__TASK OBJECTIVE__
In the entries below, find the line with "Where should I click to: Click the Y07.com" and the line with "Task: Pick the"; copy them and every line between them exactly, but not the pictures.

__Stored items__
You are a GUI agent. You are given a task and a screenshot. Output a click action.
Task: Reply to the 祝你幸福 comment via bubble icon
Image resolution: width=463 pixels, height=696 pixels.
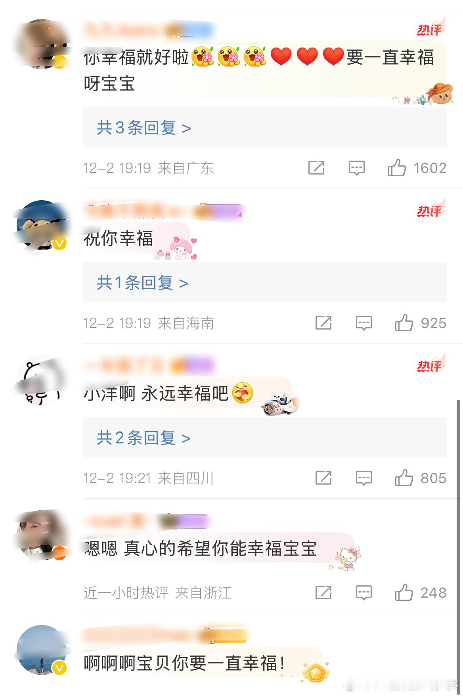[x=364, y=323]
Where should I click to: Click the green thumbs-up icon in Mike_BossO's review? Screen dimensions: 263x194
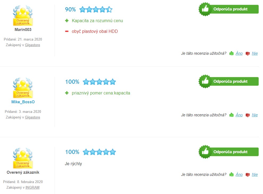tap(231, 115)
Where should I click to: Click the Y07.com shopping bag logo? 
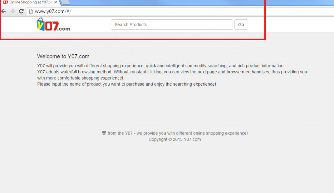pyautogui.click(x=53, y=25)
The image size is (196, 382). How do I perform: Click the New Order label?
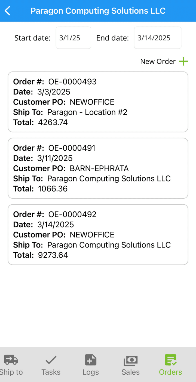tap(158, 61)
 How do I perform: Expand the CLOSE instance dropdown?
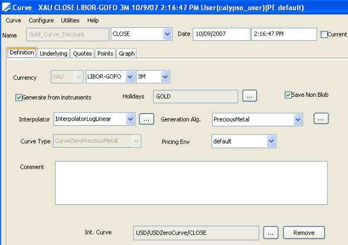click(167, 34)
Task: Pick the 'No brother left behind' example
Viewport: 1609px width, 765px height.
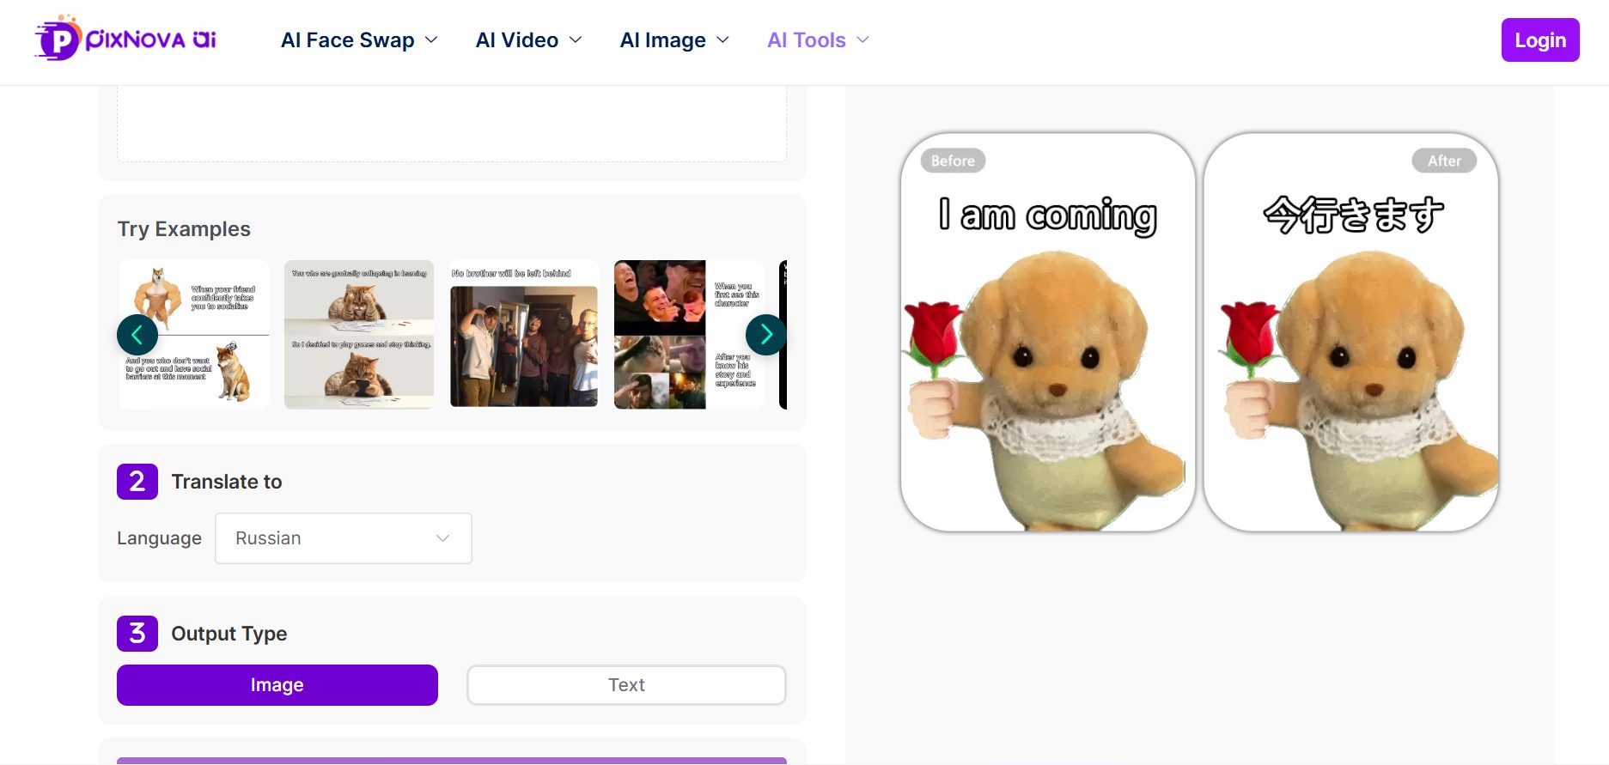Action: pos(523,335)
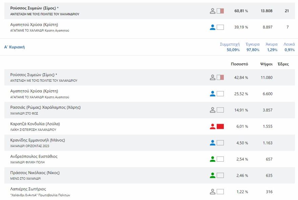Click grey person icon in Ρασσιάς Χαράλαμπος row
298x200 pixels.
pos(213,110)
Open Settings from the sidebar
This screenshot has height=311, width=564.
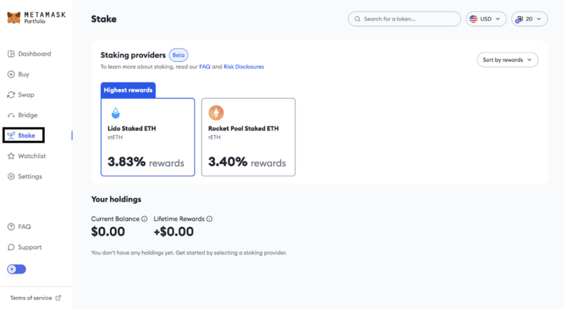point(25,176)
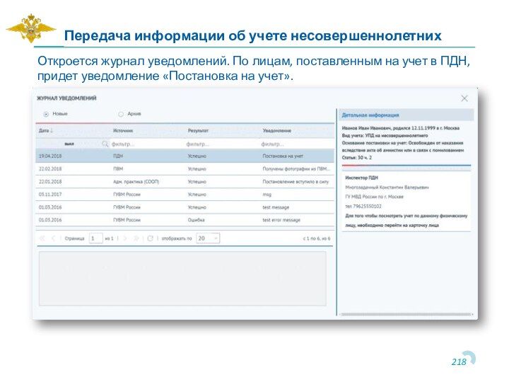Screen dimensions: 509x382
Task: Click the Источник column header
Action: (123, 131)
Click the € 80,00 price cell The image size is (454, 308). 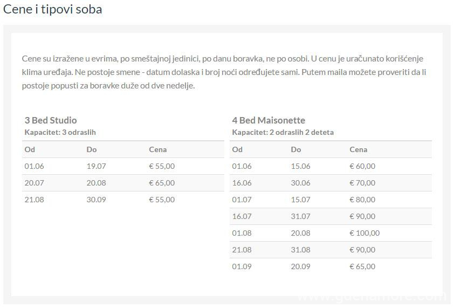[x=362, y=200]
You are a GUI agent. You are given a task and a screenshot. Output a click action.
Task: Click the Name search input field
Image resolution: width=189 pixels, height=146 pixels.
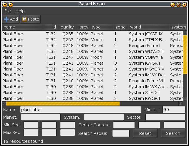80,110
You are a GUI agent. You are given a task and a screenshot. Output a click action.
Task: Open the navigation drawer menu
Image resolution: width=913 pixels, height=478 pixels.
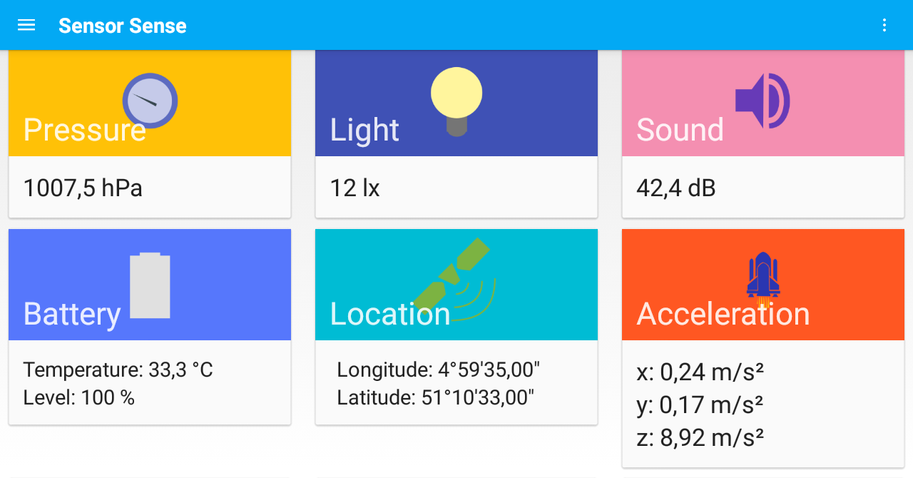[x=26, y=25]
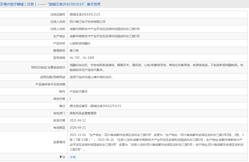Click the pin icon beside 注 label
Screen dimensions: 249x162
click(x=61, y=157)
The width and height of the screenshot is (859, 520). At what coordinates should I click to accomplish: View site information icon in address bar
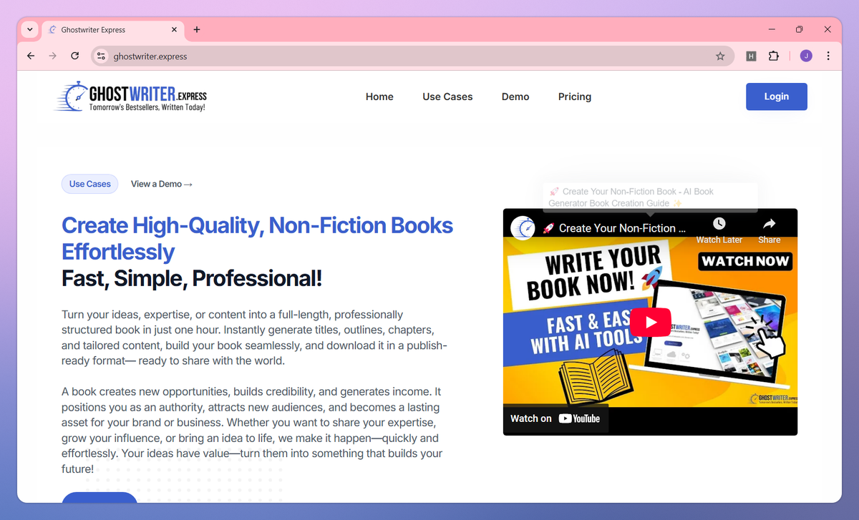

__YOUR RESPONSE__
Where should I click to: Click the Y07.com shopping bag logo? 
pyautogui.click(x=53, y=25)
The image size is (196, 382). How do I perform: Click the New Order label?
tap(158, 61)
 How do I perform: Expand the CLOSE instance dropdown?
click(167, 34)
Task: Pick the 'No brother left behind' example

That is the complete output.